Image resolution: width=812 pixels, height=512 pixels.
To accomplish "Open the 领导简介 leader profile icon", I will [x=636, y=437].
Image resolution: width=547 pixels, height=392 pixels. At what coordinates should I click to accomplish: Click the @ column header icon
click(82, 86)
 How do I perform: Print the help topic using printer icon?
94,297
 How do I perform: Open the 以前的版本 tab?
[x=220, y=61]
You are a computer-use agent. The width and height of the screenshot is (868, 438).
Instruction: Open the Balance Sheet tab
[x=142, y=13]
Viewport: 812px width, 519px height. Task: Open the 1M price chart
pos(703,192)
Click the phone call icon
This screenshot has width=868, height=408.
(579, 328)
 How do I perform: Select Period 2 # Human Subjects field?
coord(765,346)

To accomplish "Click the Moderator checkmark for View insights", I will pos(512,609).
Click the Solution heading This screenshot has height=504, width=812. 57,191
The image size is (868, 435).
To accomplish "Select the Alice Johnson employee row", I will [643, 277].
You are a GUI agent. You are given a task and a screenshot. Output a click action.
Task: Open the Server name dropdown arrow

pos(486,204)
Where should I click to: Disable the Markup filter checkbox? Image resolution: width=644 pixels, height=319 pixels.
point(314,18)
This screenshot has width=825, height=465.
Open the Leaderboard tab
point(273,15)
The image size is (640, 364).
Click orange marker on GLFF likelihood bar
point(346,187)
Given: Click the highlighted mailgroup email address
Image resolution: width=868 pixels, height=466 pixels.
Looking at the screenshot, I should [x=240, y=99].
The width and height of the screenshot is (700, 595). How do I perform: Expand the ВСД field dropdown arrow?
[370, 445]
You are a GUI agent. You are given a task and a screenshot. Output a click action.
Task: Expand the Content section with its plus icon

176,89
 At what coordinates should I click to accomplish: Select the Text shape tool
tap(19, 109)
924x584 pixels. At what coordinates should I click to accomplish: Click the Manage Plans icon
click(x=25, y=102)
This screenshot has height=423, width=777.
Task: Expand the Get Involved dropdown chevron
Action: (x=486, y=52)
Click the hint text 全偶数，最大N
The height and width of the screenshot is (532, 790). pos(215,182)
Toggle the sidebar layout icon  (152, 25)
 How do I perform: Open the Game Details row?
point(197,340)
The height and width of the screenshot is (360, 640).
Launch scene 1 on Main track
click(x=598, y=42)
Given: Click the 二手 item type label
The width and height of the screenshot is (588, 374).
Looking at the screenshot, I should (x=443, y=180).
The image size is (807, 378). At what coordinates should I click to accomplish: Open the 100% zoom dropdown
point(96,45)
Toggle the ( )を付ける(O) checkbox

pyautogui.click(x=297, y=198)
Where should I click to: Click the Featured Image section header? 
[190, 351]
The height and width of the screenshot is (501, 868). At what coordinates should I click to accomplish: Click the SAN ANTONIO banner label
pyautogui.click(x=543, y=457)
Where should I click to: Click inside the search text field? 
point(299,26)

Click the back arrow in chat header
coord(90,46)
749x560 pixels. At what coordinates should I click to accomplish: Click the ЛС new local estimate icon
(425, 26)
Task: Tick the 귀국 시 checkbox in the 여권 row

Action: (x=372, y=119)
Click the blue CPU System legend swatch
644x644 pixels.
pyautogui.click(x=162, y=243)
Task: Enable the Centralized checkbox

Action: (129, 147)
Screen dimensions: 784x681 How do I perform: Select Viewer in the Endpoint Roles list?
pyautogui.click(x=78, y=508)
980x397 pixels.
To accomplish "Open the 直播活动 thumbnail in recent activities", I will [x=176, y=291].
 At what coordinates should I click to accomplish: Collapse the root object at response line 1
######
-- HOW TO COMPLETE THIS TASK --
Word for word, transcribe each record.

-- ANSWER AREA --
Image resolution: width=812 pixels, height=512 pixels.
To accomplish "Open the 领导简介 leader profile icon", I will [x=636, y=437].
Image resolution: width=547 pixels, height=392 pixels. At what coordinates should I click to accomplish: Click the @ column header icon
click(82, 86)
 How do I perform: Print the help topic using printer icon?
94,297
 How do I perform: Open the 以前的版本 tab?
[x=220, y=61]
You are a computer-use agent. The width and height of the screenshot is (868, 438).
Instruction: Open the Balance Sheet tab
[x=142, y=13]
Viewport: 812px width, 519px height. Task: Open the 1M price chart
pos(703,192)
Click the phone call icon
This screenshot has width=868, height=408.
(579, 328)
 How do I perform: Select Period 2 # Human Subjects field?
coord(765,346)

To accomplish "Click the Moderator checkmark for View insights", I will pos(512,609).
Click the Solution heading This screenshot has height=504, width=812. 57,191
The image size is (868, 435).
To accomplish "Select the Alice Johnson employee row", I will [643, 277].
You are a GUI agent. You are given a task and a screenshot. Output a click action.
Task: Open the Server name dropdown arrow

pos(486,204)
Where should I click to: Disable the Markup filter checkbox? Image resolution: width=644 pixels, height=319 pixels.
point(314,18)
This screenshot has width=825, height=465.
Open the Leaderboard tab
point(273,15)
The image size is (640, 364).
Click orange marker on GLFF likelihood bar
point(346,187)
Given: Click the highlighted mailgroup email address
Image resolution: width=868 pixels, height=466 pixels.
Looking at the screenshot, I should [x=240, y=99].
The width and height of the screenshot is (700, 595). How do I perform: Expand the ВСД field dropdown arrow?
[370, 445]
You are a GUI agent. You are given a task and a screenshot. Output a click action.
Task: Expand the Content section with its plus icon

176,89
 At what coordinates should I click to accomplish: Select the Text shape tool
tap(19, 109)
924x584 pixels. At what coordinates should I click to accomplish: Click the Manage Plans icon
click(x=25, y=102)
This screenshot has height=423, width=777.
Task: Expand the Get Involved dropdown chevron
Action: (x=486, y=52)
Click the hint text 全偶数，最大N
The height and width of the screenshot is (532, 790). pos(215,182)
Toggle the sidebar layout icon  (152, 25)
 How do I perform: Open the Game Details row?
point(197,340)
The height and width of the screenshot is (360, 640).
Launch scene 1 on Main track
click(x=598, y=42)
Given: Click the 二手 item type label
The width and height of the screenshot is (588, 374).
Looking at the screenshot, I should (x=443, y=180).
The image size is (807, 378). At what coordinates should I click to accomplish: Open the 100% zoom dropdown
point(96,45)
Toggle the ( )を付ける(O) checkbox

pyautogui.click(x=297, y=198)
Where should I click to: Click the Featured Image section header? 
[190, 351]
The height and width of the screenshot is (501, 868). At what coordinates should I click to accomplish: Click the SAN ANTONIO banner label
pyautogui.click(x=543, y=457)
Where should I click to: Click inside the search text field? 
point(299,26)

Click the back arrow in chat header
coord(90,46)
749x560 pixels. At what coordinates should I click to accomplish: Click the ЛС new local estimate icon
(425, 26)
Task: Tick the 귀국 시 checkbox in the 여권 row

Action: (x=372, y=119)
Click the blue CPU System legend swatch
644x644 pixels.
pyautogui.click(x=162, y=243)
Task: Enable the Centralized checkbox

Action: (129, 147)
Screen dimensions: 784x681 How do I perform: Select Viewer in the Endpoint Roles list?
pyautogui.click(x=78, y=508)
980x397 pixels.
To accomplish "Open the 直播活动 thumbnail in recent activities", I will [x=176, y=291].
 At what coordinates should I click to accomplish: Collapse the root object at response line 1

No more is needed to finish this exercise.